Trainer Clayton Chipperfield will rely on natural improvement and some weight relief rather than tinker with the gear worn by Catalyst (NZ) as he attempts to reverse the result of last Saturday’s thrilling Group 3 C.S. Hayes Stakes (1400m) in a rematch with Alligator Blood in two weeks at Flemington.
Catalyst is unbeaten in blinkers – stringing together five wins with the headgear last year – but Chipperfield said on Monday that he believes his horse does not need the shades to produce a peak performance and turn the tables on the Queensland horse in the $750,000 Group 1 Australian Guineas (1600m) on February 29.
"It’s probably better we don’t put them on because if it ends up another dogfight like that, we’d like for Catalyst to be able to see what’s right beside him," Chipperfield told RSN 927’s Racing Pulse.
"To beaten a half head by an absolute superstar gives us more confidence going into the mile.
"To be off the bridle and have a dogfight for so long and for neither horse to give up was phenomenal to watch and the feedback we are getting is unbelievable. "We are going to see a different horse going into the mile race at even weights that’s for sure."
Catalyst (NZ) (left) and Alligator Blood, picture Quentinjlang.com
Catalyst fell just a few centimetres short of reeling in Alligator Blood but Chipperfield said his horse carried a kilogram more than his rival at the set weights and penalty scale and would benefit so much from his first start in Australia.
"I left the racecourse thinking we’d won," he said.
"I was absolutely chuffed with his effort. We used that race to really answer any questions as to whether he can be competitive.
"There’s improvement there for sure. He’s looking for a mile. He needed that first-up run at Ellerslie as he had a good blow and he also had a healthy blow on Saturday as well, although he did pull up very good.
"Nothing really phases him. I don’t think the big crowd and the big track was too much of an issue. Going back to Flemington (for the Guineas) will be an advantage of course but I just want to get to that mile race as that’s the race we’ve set him for."

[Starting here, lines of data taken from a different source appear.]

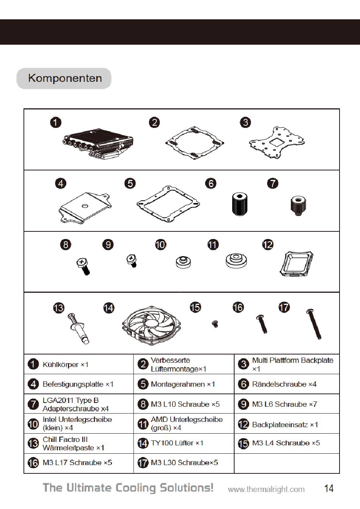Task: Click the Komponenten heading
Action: click(x=65, y=78)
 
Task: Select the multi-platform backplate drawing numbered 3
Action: click(x=277, y=142)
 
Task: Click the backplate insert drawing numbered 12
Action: click(x=296, y=264)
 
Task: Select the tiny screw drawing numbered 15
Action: click(x=215, y=323)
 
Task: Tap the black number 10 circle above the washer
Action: click(x=161, y=245)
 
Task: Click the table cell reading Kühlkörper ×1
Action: click(x=66, y=365)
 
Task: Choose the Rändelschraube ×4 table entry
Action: click(x=284, y=384)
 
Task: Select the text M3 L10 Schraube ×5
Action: click(x=185, y=404)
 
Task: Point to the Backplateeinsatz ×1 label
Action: click(x=285, y=425)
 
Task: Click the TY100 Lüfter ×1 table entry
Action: click(x=177, y=443)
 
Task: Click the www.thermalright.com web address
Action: click(x=266, y=489)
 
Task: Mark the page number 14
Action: click(x=329, y=488)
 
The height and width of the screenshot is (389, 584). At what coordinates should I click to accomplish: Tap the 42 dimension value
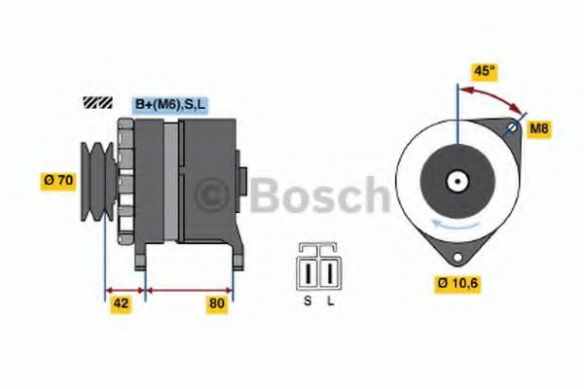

Jockey James McDonald pulled something of a surprise early in last Saturday’s 1400-metre race when he positioned the horse forward and outside of the leader and hot favourite Alligator Blood.
Chipperfield explained the results in the first few races on the day dictated a change in tactics.
"A few days leading into the race we thought we’d go back from that barrier draw and try and slingshot him (Alligator Blood) but the first three races on the day were on-pace (winners) so we changed our plans pretty quickly," he said.
"We thought we can’t let Alligator Blood get too far away from us because we will not catch him. What he did (jump and go forward) was great to see.
"I didn’t think he would do that because he’s been pretty slow out over here, but he put himself right in the race and didn’t have to do a lot to get there and have Alligator Blood in his view the whole way."